→ **WHAT THE TASK ASKS**:
Locate the word "agent" in the material, then show every line that holds it.

→ **DATA SUPPLIED**:
● ● ●
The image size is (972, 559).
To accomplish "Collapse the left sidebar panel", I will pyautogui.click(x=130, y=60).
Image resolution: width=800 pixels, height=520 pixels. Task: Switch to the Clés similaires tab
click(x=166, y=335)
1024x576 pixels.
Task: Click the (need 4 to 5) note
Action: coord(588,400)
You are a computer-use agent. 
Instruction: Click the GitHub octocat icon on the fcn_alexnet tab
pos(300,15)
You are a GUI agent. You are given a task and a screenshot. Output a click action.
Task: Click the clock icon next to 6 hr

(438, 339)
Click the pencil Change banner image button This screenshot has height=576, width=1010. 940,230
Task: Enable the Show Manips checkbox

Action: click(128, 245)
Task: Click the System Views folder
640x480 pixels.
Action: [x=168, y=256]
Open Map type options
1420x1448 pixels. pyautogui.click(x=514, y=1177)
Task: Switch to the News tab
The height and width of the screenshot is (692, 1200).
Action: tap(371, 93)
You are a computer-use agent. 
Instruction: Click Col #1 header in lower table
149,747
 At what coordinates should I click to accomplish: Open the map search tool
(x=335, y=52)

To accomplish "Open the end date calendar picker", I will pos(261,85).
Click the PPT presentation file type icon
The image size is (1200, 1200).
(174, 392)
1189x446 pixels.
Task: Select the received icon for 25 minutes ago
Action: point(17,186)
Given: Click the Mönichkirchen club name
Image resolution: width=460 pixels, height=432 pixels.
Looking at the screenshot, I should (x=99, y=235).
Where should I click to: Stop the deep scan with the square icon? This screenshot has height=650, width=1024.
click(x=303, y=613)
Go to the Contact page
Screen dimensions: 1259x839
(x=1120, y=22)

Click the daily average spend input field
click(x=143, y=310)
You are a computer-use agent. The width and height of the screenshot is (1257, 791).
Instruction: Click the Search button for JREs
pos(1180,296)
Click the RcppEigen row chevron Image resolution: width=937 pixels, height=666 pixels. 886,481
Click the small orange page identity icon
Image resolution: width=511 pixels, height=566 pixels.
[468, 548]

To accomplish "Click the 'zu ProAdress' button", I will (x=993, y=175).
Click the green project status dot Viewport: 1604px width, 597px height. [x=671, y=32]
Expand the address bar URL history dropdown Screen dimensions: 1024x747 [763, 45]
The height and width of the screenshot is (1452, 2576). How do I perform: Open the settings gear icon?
● ● ●
→ **EXERCISE ANSWER**:
You are a computer-use agent. 
You are a GUI agent. You are given a task and a screenshot. Output a click action.
You are a computer-use agent. 
You are a computer-use agent. The width and height of the screenshot is (1257, 791).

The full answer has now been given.